Electronic – Do electromagnetic shielding stickers do anything

cellphoneelectromagnetismradiation

I recently bought some cellphone accessories, and as a free gift, the merchant gave me a "24K gold plating electromagnetic shielding sticker", whose instructions are all in Chinese, but I guess you're supposed to stick it onto your cellphone, and that's supposed to protect you from nasty E-M radiation.

My initial reaction is that this is total quackery, but let me ask those more knowledgeable in the field: is there any substance to these things?

Best Answer

I guess you're supposed to stick it onto your cellphone, and that's supposed to protect you from nasty E-M radiation.

Electromagnetic radiation can be nasty at some energies, but the EM radiation from your cell phone isn't dangerous. Radiation is dangerous as such when it is ionizing radiation - capable of removing electrons from an atom, creating an ion.
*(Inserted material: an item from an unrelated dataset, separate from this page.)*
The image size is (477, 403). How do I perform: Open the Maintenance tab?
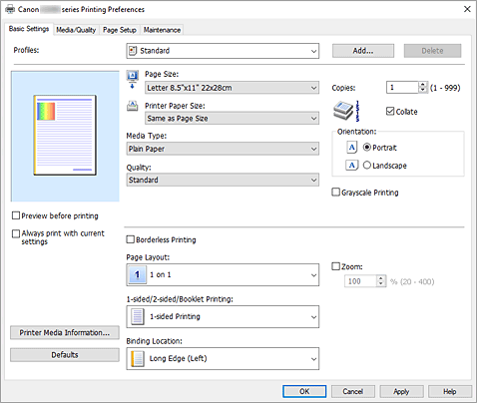click(x=162, y=30)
Ions are chemically reactive, and it's the reaction that causes harm.

Take a look at this image of the electromagnetic spectrum from Wikipedia:

http://en.wikipedia.org/wiki/File:EM_Spectrum_Properties_edit.svg

Your cell phone operates between the radio and microwave frequencies. Ultraviolet light (such as that created by the sun) is the lowest-frequency ionizing radiation.
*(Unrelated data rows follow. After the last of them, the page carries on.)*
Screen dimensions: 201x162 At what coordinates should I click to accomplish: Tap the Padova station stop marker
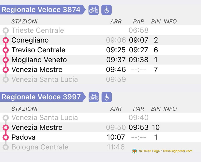coord(5,137)
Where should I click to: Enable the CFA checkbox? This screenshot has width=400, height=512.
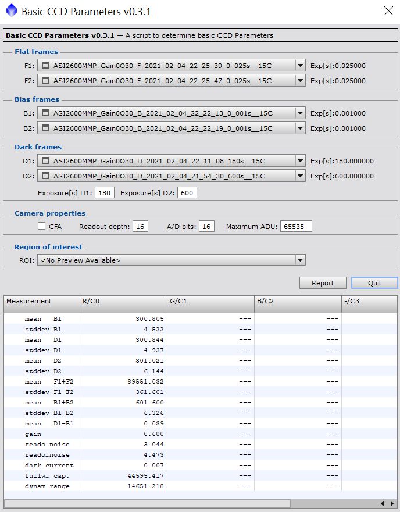point(41,226)
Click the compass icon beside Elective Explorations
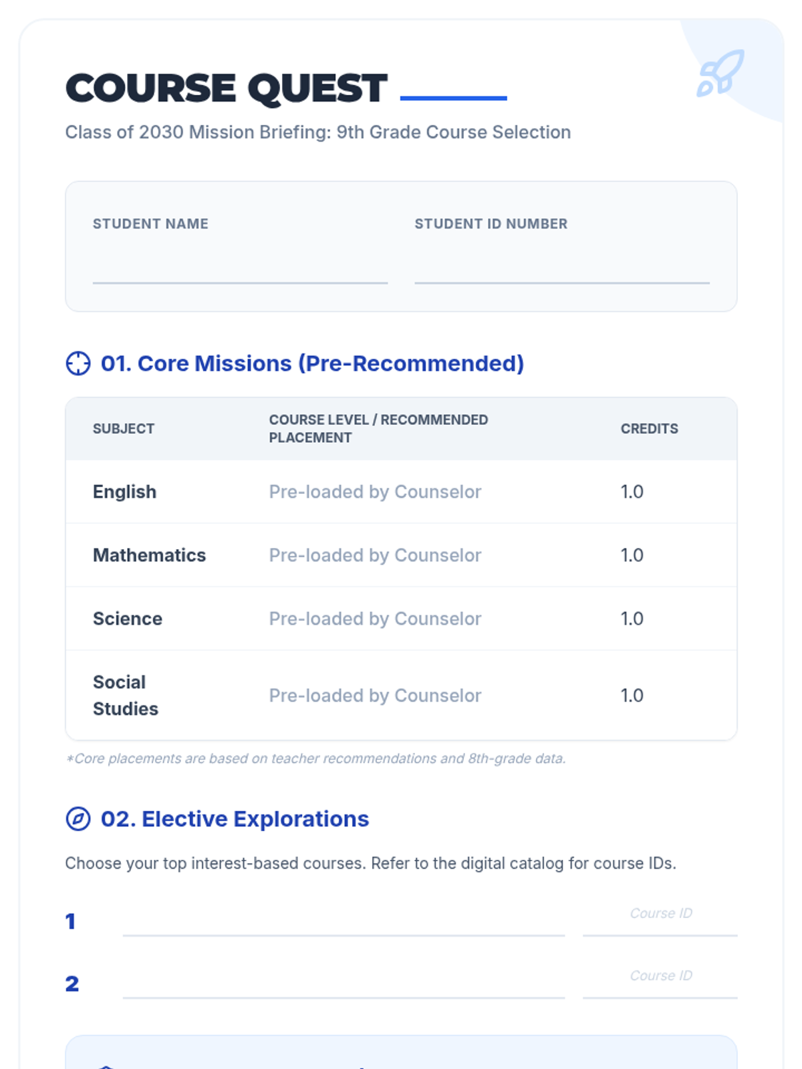802x1069 pixels. [78, 818]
My initial reaction is that this is total quackery, but let me ask those more knowledgeable in the field: is there any substance to these things?

If you're not convinced by or don't understand the ionizing vs. non-ionizing radiation argument, note that visible light is closer to being a "nasty" ionizing form of radiation than radio waves. Don't worry about it.


leftaroundabout points out that radiation can also be dangerous at high frequencies due to thermal effects. However,

  • Low power levels,
  • Large thermal mass in your head, and
  • High conductivity of any thermal effects by your blood

combine to make this a non-issue.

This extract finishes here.